However, the other patient had been completely unaware
of GRM until they were noticed by her husband. Random, rapid muscle contractions
were noted in all four limbs, jaw and pectoral muscles, in addition to slow
repeated grasping movements of the hands, slow flexion of the arms and movement
of the shoulders. The presence of bilateral toe flexion was notable since
the patient's right leg has always been totally paralysed except for a minimal
ability to flex her toes; the toes of her right foot contracted numerous times
during the night.
In both patients, GRM occurred during Stage II sleep;
the latter patient also had GRM in Stage I. The patient with violent trunk
flexion had muscle contractions, causing a severe disturbance of sleep architecture,
only during the first third of the night. She also had a few episodes of obstructive
apnoea that were not related to the muscle contractions but did disturb her
sleep. She was prescribed clonazepam, 0.5 mg B.I.D., which eliminated her
GRM. The other patient had GRM throughout the night but had no disturbance
of sleep architecture and was not treated pharmacologically.
Periodic Movements in Sleep. Two patients demonstrated PMS with
contractions only of the leg muscles of which neither patient was aware. Both
had limb and respiratory involvement with the acute polio and had PMS during
Stage II sleep with one patient also having muscle contractions during Stage
I. The former patient had nearly continuous EMG activity in his legs throughout
the night and had a severe disturbance of sleep architecture. He also had
some central episodes of apnoea early in the night as he was falling asleep
that did not disturb his sleep. The latter patient had PMS occurring only
during the first half of the night which caused no disturbance of sleep architecture.
However, he had frequent hypopnoeas which did severely disturb his sleep.

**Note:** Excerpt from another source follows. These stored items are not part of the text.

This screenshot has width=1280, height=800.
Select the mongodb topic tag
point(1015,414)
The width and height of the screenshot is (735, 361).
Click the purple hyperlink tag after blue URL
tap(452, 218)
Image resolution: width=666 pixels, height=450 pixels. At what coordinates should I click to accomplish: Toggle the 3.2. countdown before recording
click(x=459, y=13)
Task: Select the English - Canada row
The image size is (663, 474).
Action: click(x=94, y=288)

Both patients were prescribed lorazepam, 1.0 mg H.S., which eliminated the
PMS.
PMS plus Restless Leg Syndrome. Two patients had PMS plus Restless
Legs Syndrome. RLS is characterised by the subjective feeling that the legs
must be moved. This feeling increases during the evening, often preventing
sleep onset because patients feel as if they must get up and walk. The patients
with PMS plus RLS had been very little affected by the acute polio, one having
no polio residual and the other having one leg weakened. PMS were seen in
both legs and occurred during Stage II in both patients and during Stage I
in one patient. One patient's leg muscle contractions were so violent that
she was propelled one to two inches off the surface of the bed. Although her
PMS occurred only during the first half of the night, her sleep was severely
disturbed and she was very aware that she had had PMS for about 5 years. She
was prescribed L-dopa/carbidopa (Sinemet) 200/50 mg, 1/2 tablet B.I.D., and
clonazepam, 0.5 mg H.S. and at 3 A.M., which reduced the RLS and PMS by about
80% and allowed her to have a restful night's sleep.
The other patient did not know he had PMS which were
continuous throughout the night and did moderately disturb his sleep architecture.

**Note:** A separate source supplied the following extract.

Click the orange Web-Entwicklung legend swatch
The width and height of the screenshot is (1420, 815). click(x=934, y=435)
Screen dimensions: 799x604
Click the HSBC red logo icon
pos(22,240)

He was prescribed L-dopa/carbidopa, 200/50 mg H.S., which eliminated his RLS
and PMS.
Sleep Start. One patient was diagnosed as having a Sleep Start,
her arms ballistically abducting as she began to fall asleep. She was very
mildly affected by the acute polio and had no AMS in the legs, even in the
leg in which she reported new muscle weakness. The patient's sleep was markedly
disturbed since her arms would move as she started to fall asleep and prevent
sleep onset. She was prescribed alprazolam, 0.125 mg H.S., which eliminated
her AMS.
Discussion
Sleep studies in this sampling of post-polio patients
objectively documented three different types of AMS. Whether other types or
combinations of AMS occur in polio survivors cannot be determined from this
study, nor can this study or the 1985 National Post-Polio Survey state the
actual incidence of AMS in polio survivors, since neither sample was random
or population-based. However, the objective documentation of AMS in these
post-polio patients, and the Post-Polio Survey finding that 63% of polio survivors
reported muscle "twitching or jumping" as they fell asleep, suggest
that AMS may in some way be related to the pathophysiology of the original
poliovirus infection.
In 1964, Loeb coined the phrase "hypnic myoclonus"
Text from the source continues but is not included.